AFP/PIO/STAVROS IOANNIDES

Der Druck auf Europa durch irreguläre Migration soll verringert werden. Seit der großen Migrationswelle 2014/15 war es nicht gelungen, die drei Hauptziele der 1999 festgelegten Politik dazu umzusetzen. Die sind: reguläre Einwanderung fördern; Kriegsflüchtlingen und Verfolgten Schutz bieten; Kriminalität, Menschenhandel, die Schleppermafia bekämpfen.

Dramatische Umstände

Noch vor den EU-Wahlen im Juni versucht man, ein Signal zu setzen, dass mehr Recht und Ordnung in die immer wieder dramatischen Zustände im Mittelmeerraum gebracht werden, besonders betroffen sind Italien und Griechenland, Ägypten, Libyen und Tunesien. So haben das die Staats- und Regierungschefs der 27 EU-Mitglieder einstimmig beschlossen, ob sozialdemokratisch oder konservativ, liberal oder grün (mit)regiert. Das EU-Parlament trug das Migrationspaket mit. Die EU-Kommission hat die "neue Migrationspolitik" umzusetzen. Sie wird Schwerpunkt im Arbeitsprogramm der Kommission bis 2029.

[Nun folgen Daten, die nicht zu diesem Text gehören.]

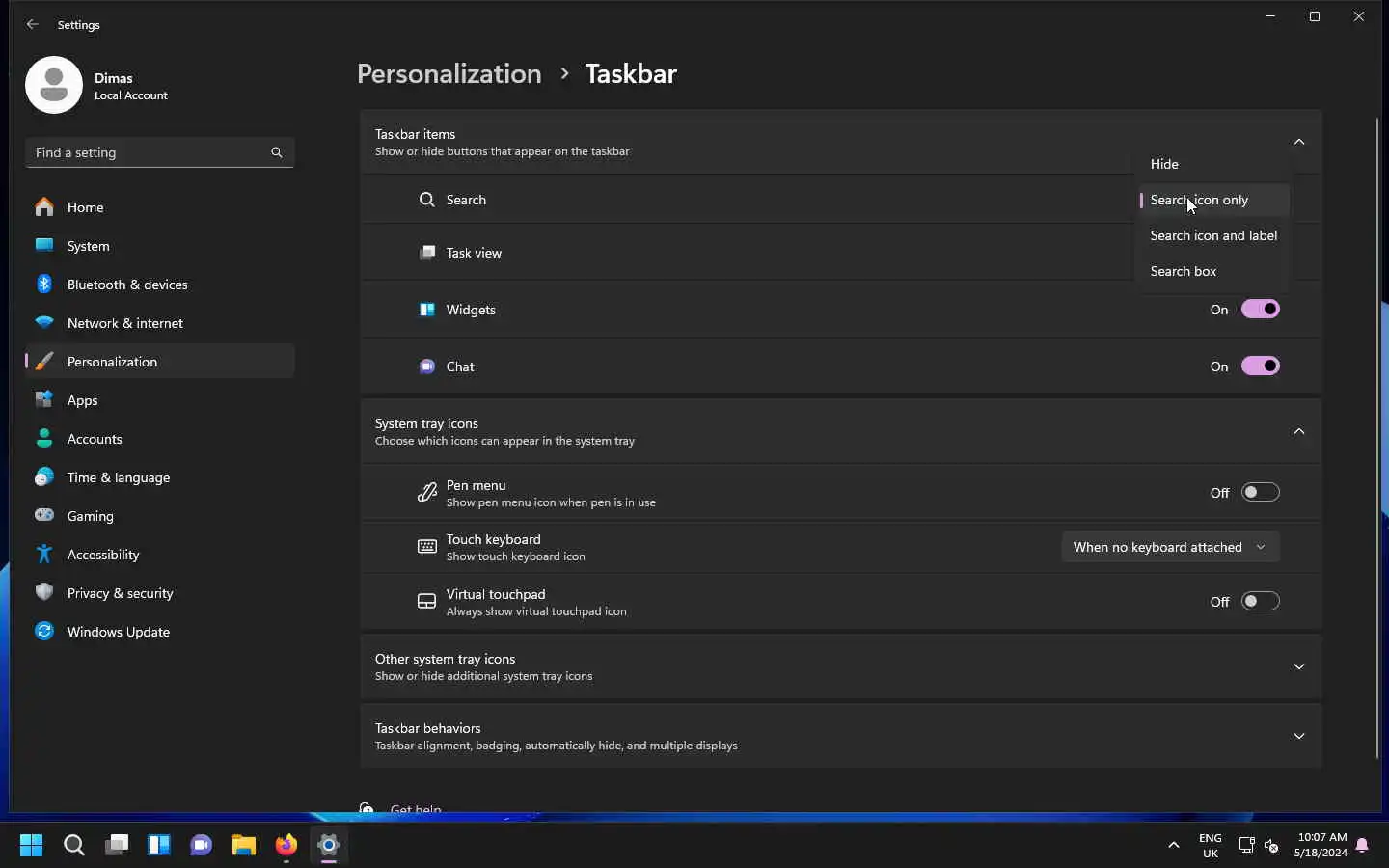Enable the Pen menu toggle
Image resolution: width=1389 pixels, height=868 pixels.
tap(1260, 493)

Das zu betonen ist wichtig, weil diese Politik auf nationalen Ebenen umstritten ist – polarisiert, aus völlig verschiedenen Motiven heraus.

Rechtspopulisten wie in Österreich die FPÖ lehnen das fundamental ab, sehen das als reines "Ablenkungsmanöver". EU-Gegner wollen im Rahmen ausländerfeindlicher Politik gar keine gemeinsame Politik zu Migration. Ihre Slogans sind: "Grenzen dicht", "Festung Österreich". Wie extrem Rechte in Deutschland propagiert die FPÖ "Remigration": Millionen Menschen mit Zwang außer Landes schaffen. Absurd, nicht nur, weil verfassungs- und EU-rechtlich nicht umzusetzen.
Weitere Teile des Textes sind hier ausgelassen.